Les jeunes épargnants sont considérablement désavantagés par rapport aux baby-boomers pour préparer leur avenir financier sur le long terme.

  • La baisse des cotisations de retraite, conjuguée à la hausse du coût de la vie, creuse des inégalités financières entre générations.
  • Si les seniors retraités sont plus nombreux que les actifs, cela risque de déstabiliser l’économie mondiale.
  • Les gouvernements, employeurs et sociétés de services financiers doivent s’efforcer davantage de réduire cet écart et d’offrir de meilleures perspectives d’avenir aux nouvelles générations.
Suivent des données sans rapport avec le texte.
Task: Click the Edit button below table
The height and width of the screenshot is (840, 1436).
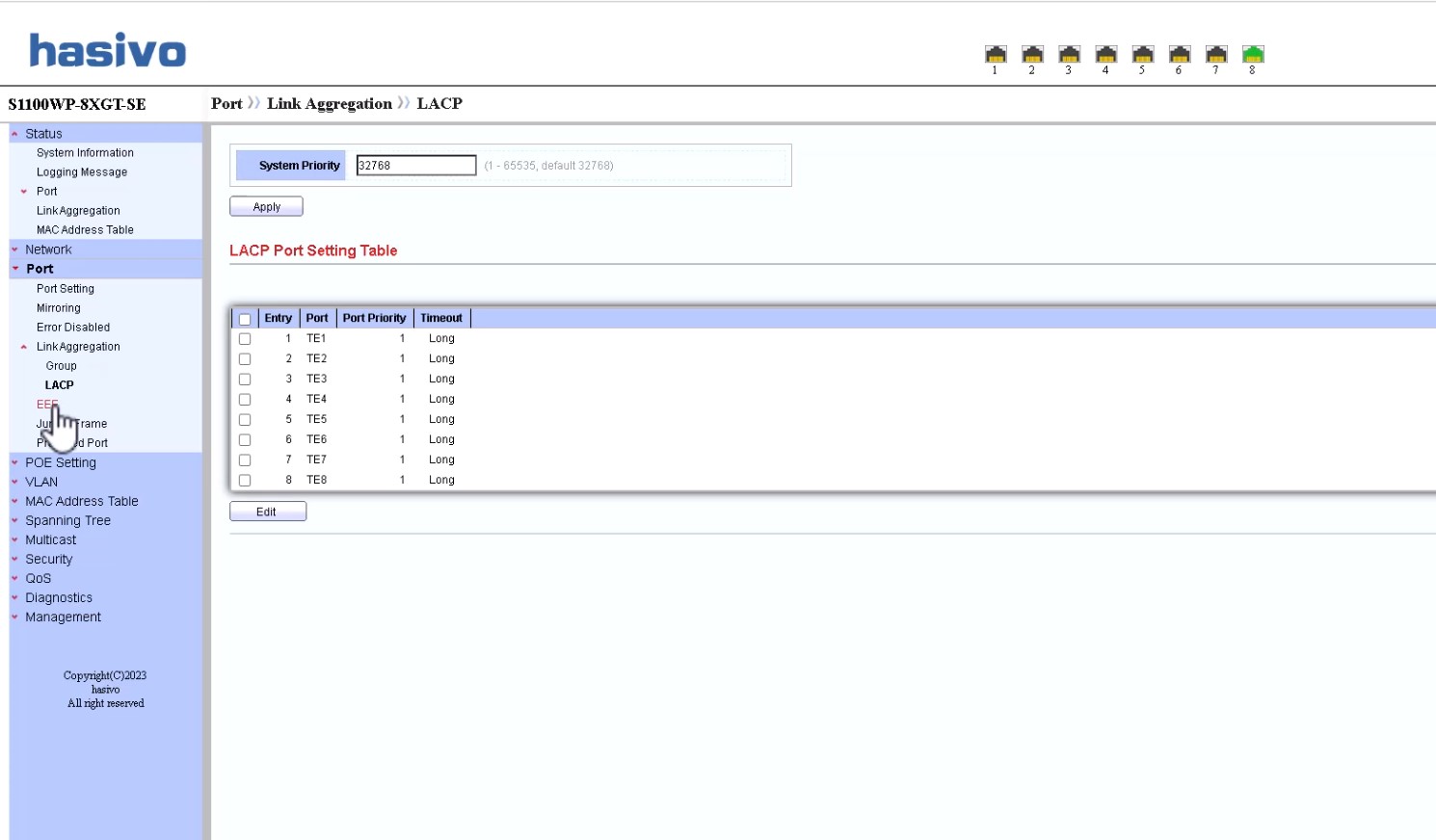Action: pyautogui.click(x=267, y=512)
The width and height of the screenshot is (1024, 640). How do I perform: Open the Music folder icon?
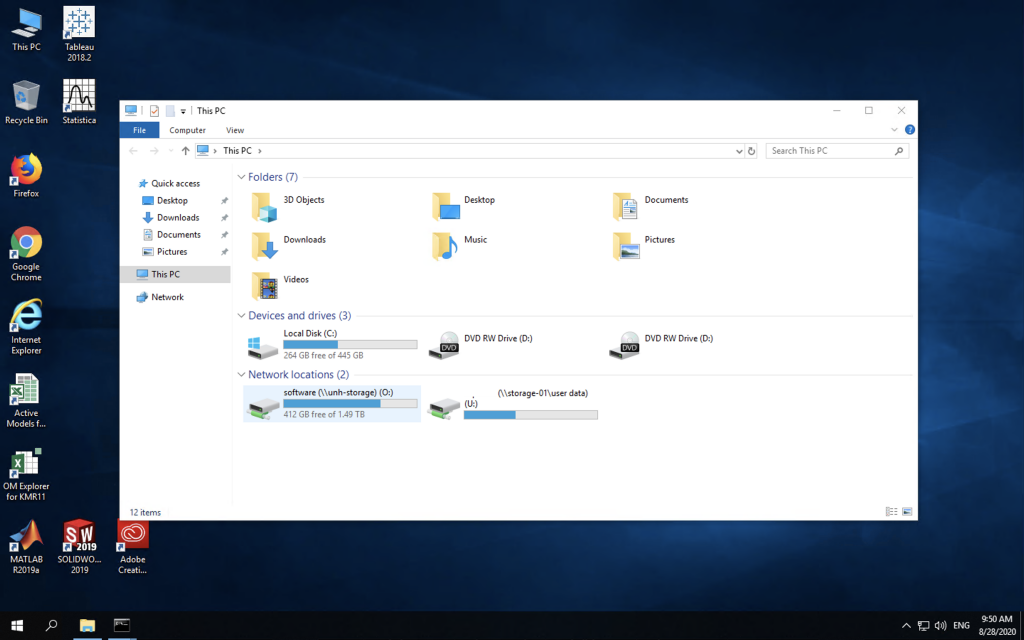pos(445,246)
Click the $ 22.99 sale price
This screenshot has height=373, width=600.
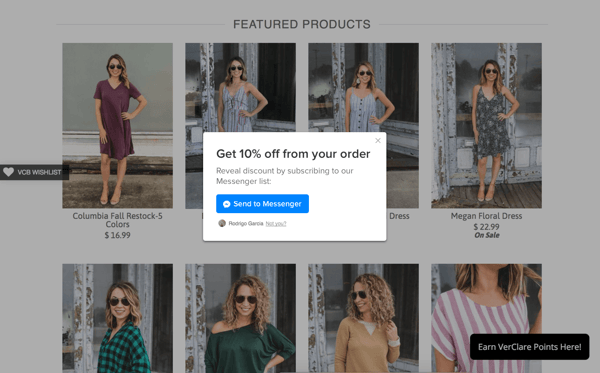coord(486,227)
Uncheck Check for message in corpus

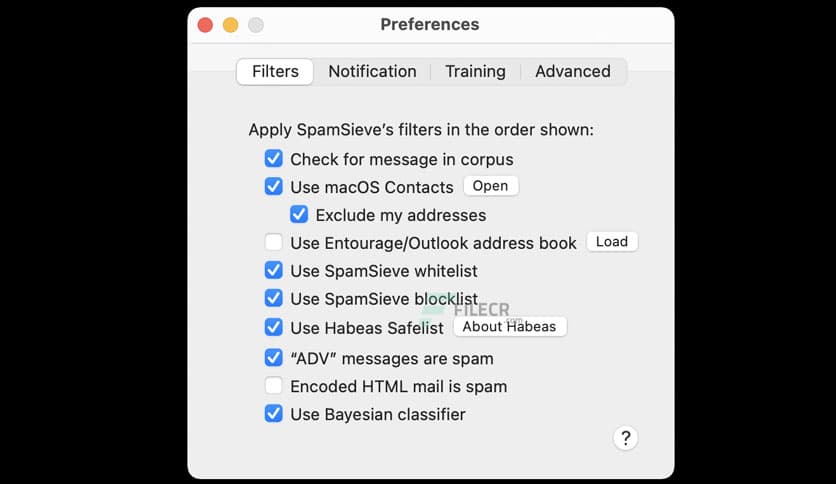tap(274, 159)
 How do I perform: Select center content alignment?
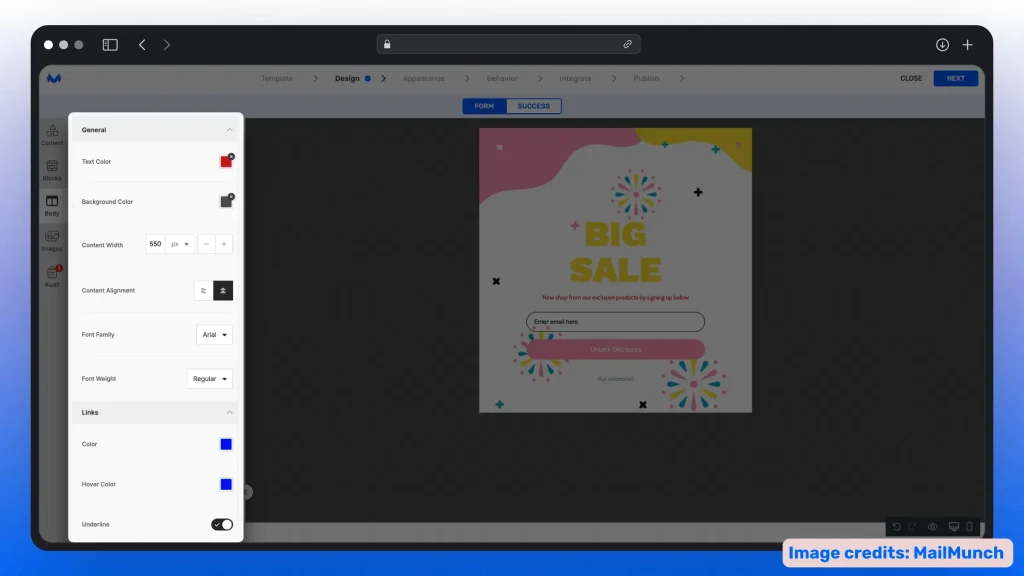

Les jeunes ont beau être en meilleure forme physique que leurs aînés, leurs finances ne sont pas aussi saines.

Ainsi, une étude de la London School of Economics a révélé que jusqu'en 2010-2012, au Royaume-Uni, la richesse nette médiane des ménages de la tranche 55-64 ans avait progressé à 425 000 livres sterling, tandis qu'elle avait chuté à 60 000 livres sterling pour les 25-34 ans. Pour combler cet écart, les jeunes ménages devraient économiser 33 livres sterling chaque jour pendant 30 ans - un objectif impensable pour la plupart des trentenaires.

Le tout premier indice européen d'équité publié en mars 2016 par l’Intergenerational Foundation (IF), une association de recherche britannique spécialisée dans l’équité intergénérationnelle, a même mis en évidence que les perspectives financières des jeunes avaient atteint leur plus bas niveau depuis 10 ans.

L’augmentation de l’espérance de vie, les retraites publiques et privées moins généreuses, les chutes boursières, le taux de chômage élevé et la hausse des prix de l’immobilier sont autant de facteurs expliquant l'écart de richesse qui se creuse entre générations.

Liz Emerson, cofondatrice de l’IF, met en garde contre le risque d’une augmentation de pauvreté chez les retraités si rien n'est fait pour contrer ces facteurs. « L’incapacité des jeunes générations à épargner est extrêmement lourde de conséquences », prévient-elle.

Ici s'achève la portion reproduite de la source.